Three days after torrential rains brought devastating floods to the community of Southcrest, the recovery is still just beginning. The streets remained caked in mud, wood and waterlogged belongings were piled high on sidewalks next to cars sitting askew.
On Thursday morning, workers struggled to tow a battered red SUV up the embankment of Chollas Creek. It’s just one of nearly a half dozen cars still littering the creek bed. Bits of people’s lives were scattered about or caught up in the buckled chain link fence lining the creek: a car bumper, a blue backpack, a stained pillow.
Across the street from the creek, on a slight incline, sits Cesar Chavez Elementary.
Much to the relief of Principal Francisco Santos, the school was largely spared from the waters that ravaged the rest of the neighborhood. The roofs of some classrooms sprung leaks and the playground and field flooded, but by Thursday morning workers had already removed most of the mud the water left behind.
I met Santos during a tour of the school three days after the storm. He detailed how everything unfolded while students were in school.
As the water rose around them on Monday and residents tried to park their cars in Chavez’s cramped lot, Santos wondered if the school would be inundated next.
“This ended up being the safest place for our kiddos,” he told me as he strolled through the campus.
Ensuring the safety of students was their number one priority. During the floods, he said teachers wanted to shield students from what was happening and keep them calm. They tried to convey that “it’s a normal day at school, the trauma is outside the fence,” he said, motioning to the neighborhood.
Bright yellow flyers in both English and Spanish advertising a food and clothing drive for victims of the floods dot buildings we pass. But they also have other basic items of need, like toilet paper.

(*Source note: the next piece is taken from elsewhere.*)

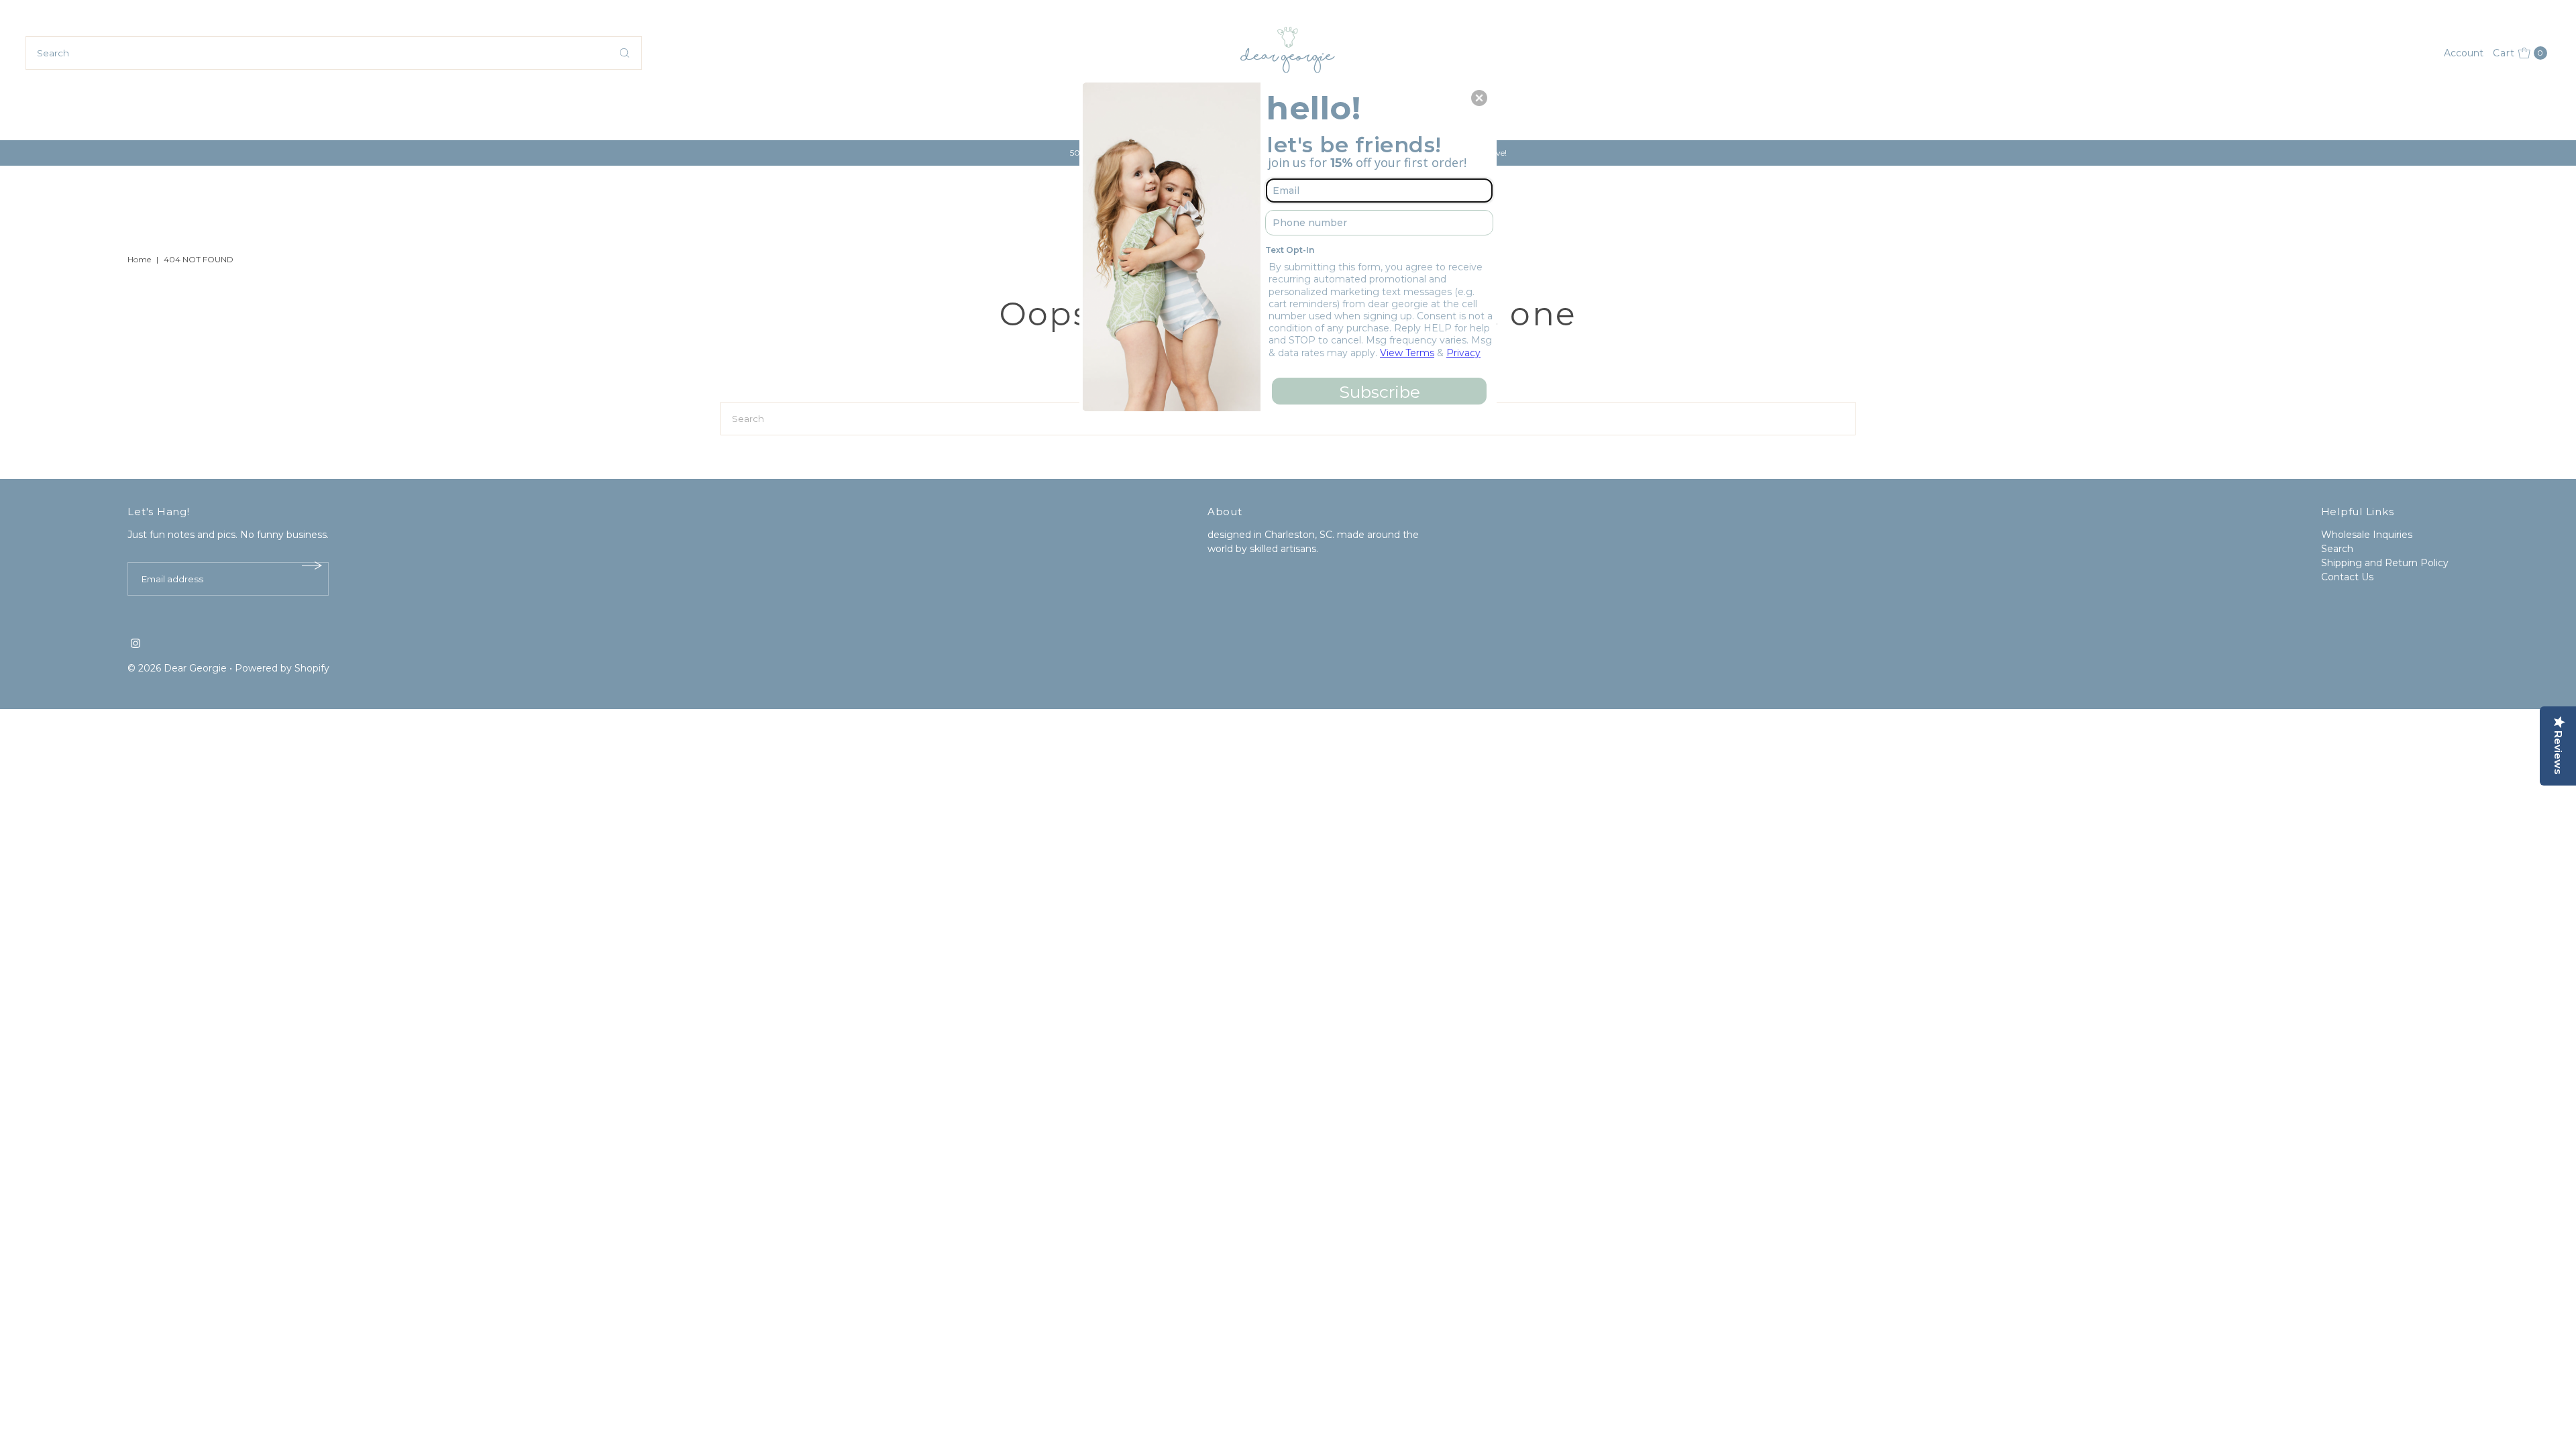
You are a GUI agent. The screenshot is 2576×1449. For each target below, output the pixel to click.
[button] (1479, 98)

Santos said they’ve compiled a list of families who have been most deeply impacted and have already collected nearly half a classroom of clothes and food that they plan to distribute on Saturday.

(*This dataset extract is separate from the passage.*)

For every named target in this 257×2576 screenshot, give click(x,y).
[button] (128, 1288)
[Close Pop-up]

But even as they try to support students and families, Santos said the road to recovery will be long.
“The community is still processing. If you drive around, you’ll still see families trying to deal with this,” Santos said. “So, our focus right now is to make sure that they get whatever they need that we have.”
A couple of miles away at Lincoln High, the Red Cross has commandeered the gym and turned it into a temporary shelter. Lincoln, like every San Diego Unified high school, is a pre-identified shelter site, so if the need pops up, shelter can be set up quickly.

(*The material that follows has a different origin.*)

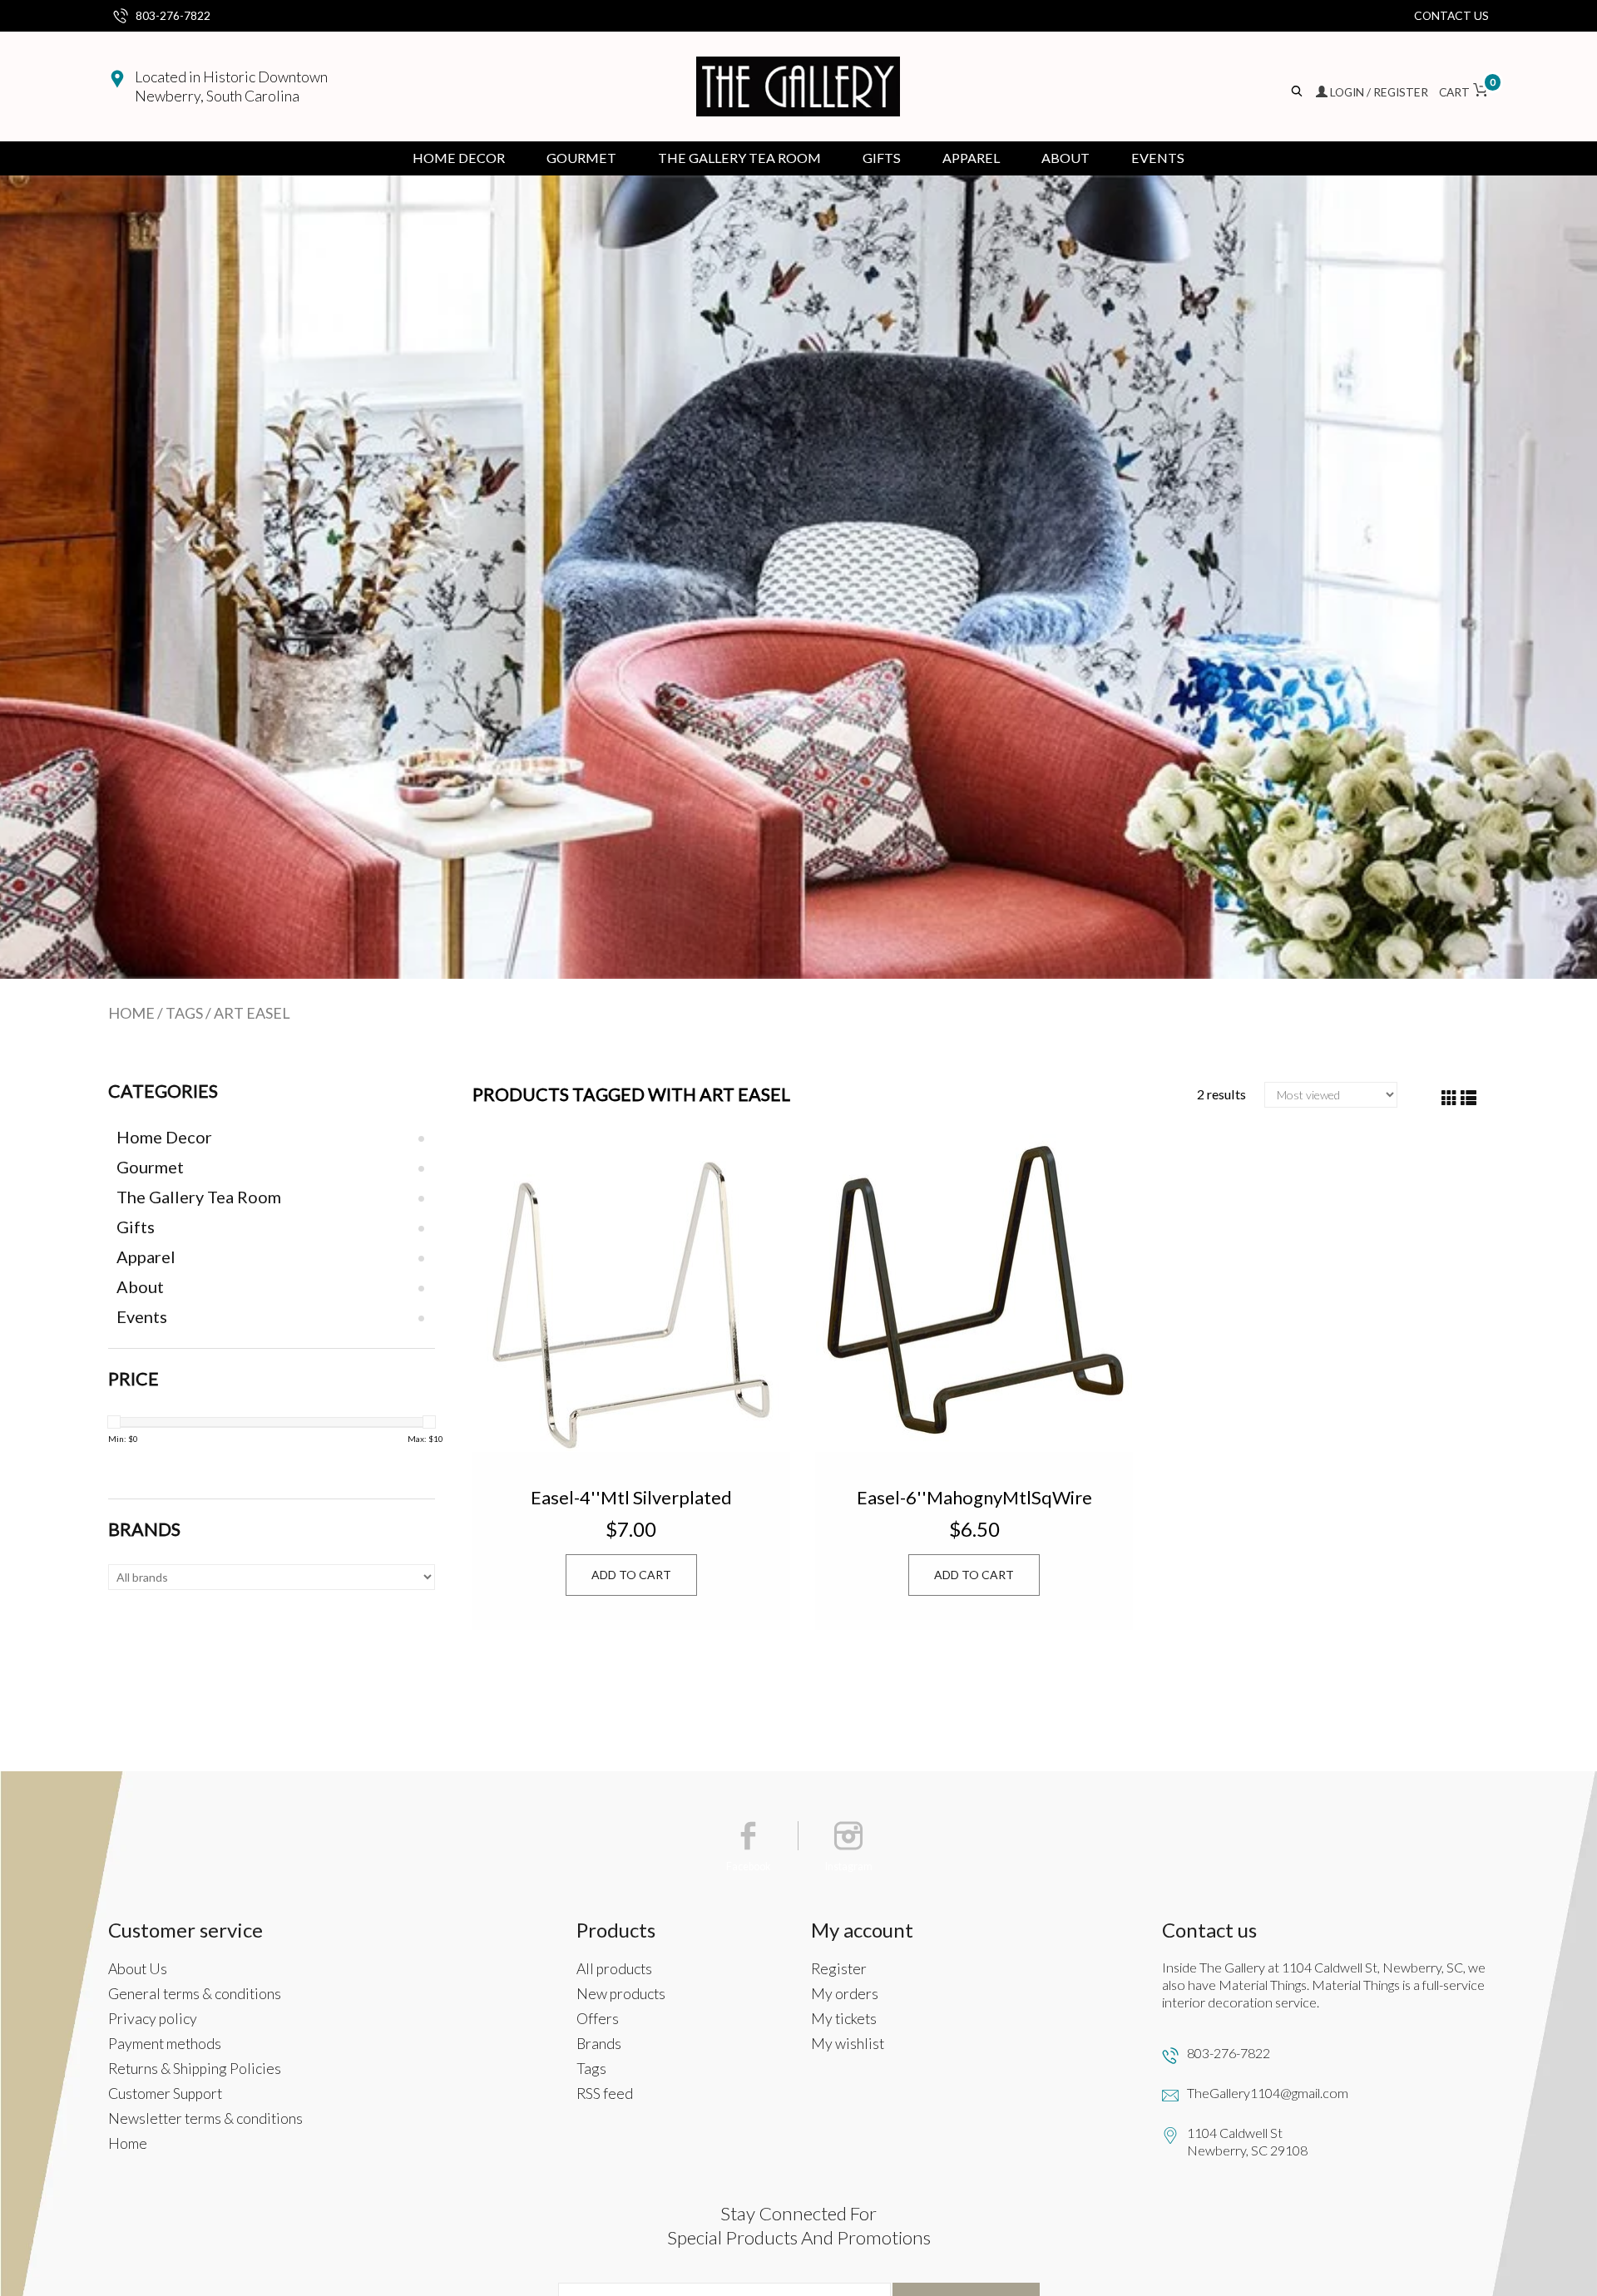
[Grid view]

Beyond a line of caution tape separating the campus from the gym, fruit, coffee, bags of chips and cookies and water bottles line folding tables set up in the gym’s foyer. Twenty-six people stayed at the shelter on Wednesday night, but that’s likely only a fraction of those impacted by the flooding. More are being helped with other resources, like some medical and mental health services being offered, but have chosen not to stay in the shelter.
Richard Morris has worked for the Red Cross for five years, mostly responding to wildfires in Northern and Southern California, but also to some floods, like one in Arkansas. While that flood was more predictable, giving people time to evacuate in advance, Morris has spoken to people who had only minutes to get their families out of the rising water.
“The suddenness of this and the extent of damage, I think makes this flood a different beast,” Morris said. “You just start to talk to people and you see the tears … People are just barely holding on,” he said.